----- Records to process -----
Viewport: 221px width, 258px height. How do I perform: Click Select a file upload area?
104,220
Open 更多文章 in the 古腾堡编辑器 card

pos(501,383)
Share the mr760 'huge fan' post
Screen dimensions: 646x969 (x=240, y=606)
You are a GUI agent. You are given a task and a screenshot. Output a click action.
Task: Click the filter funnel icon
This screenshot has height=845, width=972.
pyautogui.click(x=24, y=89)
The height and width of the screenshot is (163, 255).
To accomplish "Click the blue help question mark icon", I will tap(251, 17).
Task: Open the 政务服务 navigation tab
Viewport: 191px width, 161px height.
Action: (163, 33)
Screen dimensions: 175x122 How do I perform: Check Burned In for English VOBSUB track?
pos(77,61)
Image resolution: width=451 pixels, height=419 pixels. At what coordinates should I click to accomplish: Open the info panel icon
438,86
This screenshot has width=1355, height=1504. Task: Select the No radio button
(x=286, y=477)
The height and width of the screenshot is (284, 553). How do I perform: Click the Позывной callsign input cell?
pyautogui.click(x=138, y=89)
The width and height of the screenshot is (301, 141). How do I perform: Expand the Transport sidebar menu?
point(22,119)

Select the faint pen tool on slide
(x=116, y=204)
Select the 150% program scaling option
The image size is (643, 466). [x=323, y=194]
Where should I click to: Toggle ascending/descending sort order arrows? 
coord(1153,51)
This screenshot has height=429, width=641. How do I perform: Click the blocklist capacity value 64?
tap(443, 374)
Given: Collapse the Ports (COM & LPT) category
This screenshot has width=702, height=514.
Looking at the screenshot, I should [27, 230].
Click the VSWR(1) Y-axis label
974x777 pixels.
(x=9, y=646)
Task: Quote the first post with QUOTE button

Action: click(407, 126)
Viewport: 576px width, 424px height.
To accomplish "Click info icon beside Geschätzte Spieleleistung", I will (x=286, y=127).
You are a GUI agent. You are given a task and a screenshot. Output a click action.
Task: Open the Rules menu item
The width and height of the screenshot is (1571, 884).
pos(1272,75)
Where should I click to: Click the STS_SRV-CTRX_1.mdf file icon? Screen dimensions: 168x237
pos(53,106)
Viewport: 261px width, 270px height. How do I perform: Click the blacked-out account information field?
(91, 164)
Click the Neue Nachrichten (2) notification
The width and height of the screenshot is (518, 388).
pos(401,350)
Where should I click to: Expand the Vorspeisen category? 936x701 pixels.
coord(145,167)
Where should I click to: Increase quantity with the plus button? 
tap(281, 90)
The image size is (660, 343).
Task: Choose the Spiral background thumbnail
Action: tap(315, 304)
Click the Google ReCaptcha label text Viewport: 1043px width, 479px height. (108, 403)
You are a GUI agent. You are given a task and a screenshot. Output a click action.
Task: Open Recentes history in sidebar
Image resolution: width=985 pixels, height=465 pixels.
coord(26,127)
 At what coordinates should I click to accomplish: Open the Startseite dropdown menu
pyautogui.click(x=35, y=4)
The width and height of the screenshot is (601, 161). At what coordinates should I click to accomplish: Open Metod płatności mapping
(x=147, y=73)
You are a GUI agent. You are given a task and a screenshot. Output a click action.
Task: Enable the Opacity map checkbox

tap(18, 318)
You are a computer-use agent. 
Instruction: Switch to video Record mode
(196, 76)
-----
* _Exercise requirements_: For the word "will", show every line of the entries that holds it.

* _Written response_:
To accomplish "Click the blue help question mark icon", I will tap(251, 17).
To accomplish "Click info icon beside Geschätzte Spieleleistung", I will (x=286, y=127).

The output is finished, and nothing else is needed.